Only the number should be given: how many lines below contain "will".

Dataset entries
----

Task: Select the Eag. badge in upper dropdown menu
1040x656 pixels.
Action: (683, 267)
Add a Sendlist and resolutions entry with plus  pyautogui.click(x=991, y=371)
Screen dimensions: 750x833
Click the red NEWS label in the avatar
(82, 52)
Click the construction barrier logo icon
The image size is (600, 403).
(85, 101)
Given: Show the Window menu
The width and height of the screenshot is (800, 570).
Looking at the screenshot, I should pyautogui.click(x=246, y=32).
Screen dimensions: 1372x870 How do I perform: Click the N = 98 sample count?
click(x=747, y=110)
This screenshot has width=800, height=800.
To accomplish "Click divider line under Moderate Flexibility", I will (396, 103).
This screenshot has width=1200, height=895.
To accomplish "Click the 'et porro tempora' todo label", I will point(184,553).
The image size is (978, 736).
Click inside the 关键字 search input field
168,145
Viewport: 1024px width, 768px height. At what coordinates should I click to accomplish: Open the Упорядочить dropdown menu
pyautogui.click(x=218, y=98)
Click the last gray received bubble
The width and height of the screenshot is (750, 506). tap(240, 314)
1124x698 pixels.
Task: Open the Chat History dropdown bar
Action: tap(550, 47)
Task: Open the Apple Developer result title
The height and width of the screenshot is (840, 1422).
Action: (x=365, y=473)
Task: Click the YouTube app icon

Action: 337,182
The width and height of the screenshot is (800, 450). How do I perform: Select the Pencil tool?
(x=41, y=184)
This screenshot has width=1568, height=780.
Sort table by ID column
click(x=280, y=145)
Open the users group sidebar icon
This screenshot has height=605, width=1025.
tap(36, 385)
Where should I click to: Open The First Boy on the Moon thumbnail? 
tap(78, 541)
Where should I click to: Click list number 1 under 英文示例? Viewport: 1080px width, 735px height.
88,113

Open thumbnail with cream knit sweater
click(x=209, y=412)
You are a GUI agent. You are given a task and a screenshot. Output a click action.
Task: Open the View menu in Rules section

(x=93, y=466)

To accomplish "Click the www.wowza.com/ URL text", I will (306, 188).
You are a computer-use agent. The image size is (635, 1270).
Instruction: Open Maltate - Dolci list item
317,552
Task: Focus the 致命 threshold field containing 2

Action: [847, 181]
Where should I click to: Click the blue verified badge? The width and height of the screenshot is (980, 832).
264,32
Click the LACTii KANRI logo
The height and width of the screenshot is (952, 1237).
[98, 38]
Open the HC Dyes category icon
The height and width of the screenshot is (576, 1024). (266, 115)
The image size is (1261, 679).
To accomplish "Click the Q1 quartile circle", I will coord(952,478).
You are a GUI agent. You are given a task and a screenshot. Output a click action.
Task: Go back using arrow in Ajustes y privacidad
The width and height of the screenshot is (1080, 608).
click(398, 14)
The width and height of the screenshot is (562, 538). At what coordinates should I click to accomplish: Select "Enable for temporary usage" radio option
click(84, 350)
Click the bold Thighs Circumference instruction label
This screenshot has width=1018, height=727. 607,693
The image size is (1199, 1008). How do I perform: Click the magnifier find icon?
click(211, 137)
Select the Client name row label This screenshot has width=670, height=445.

----

REPLY: 4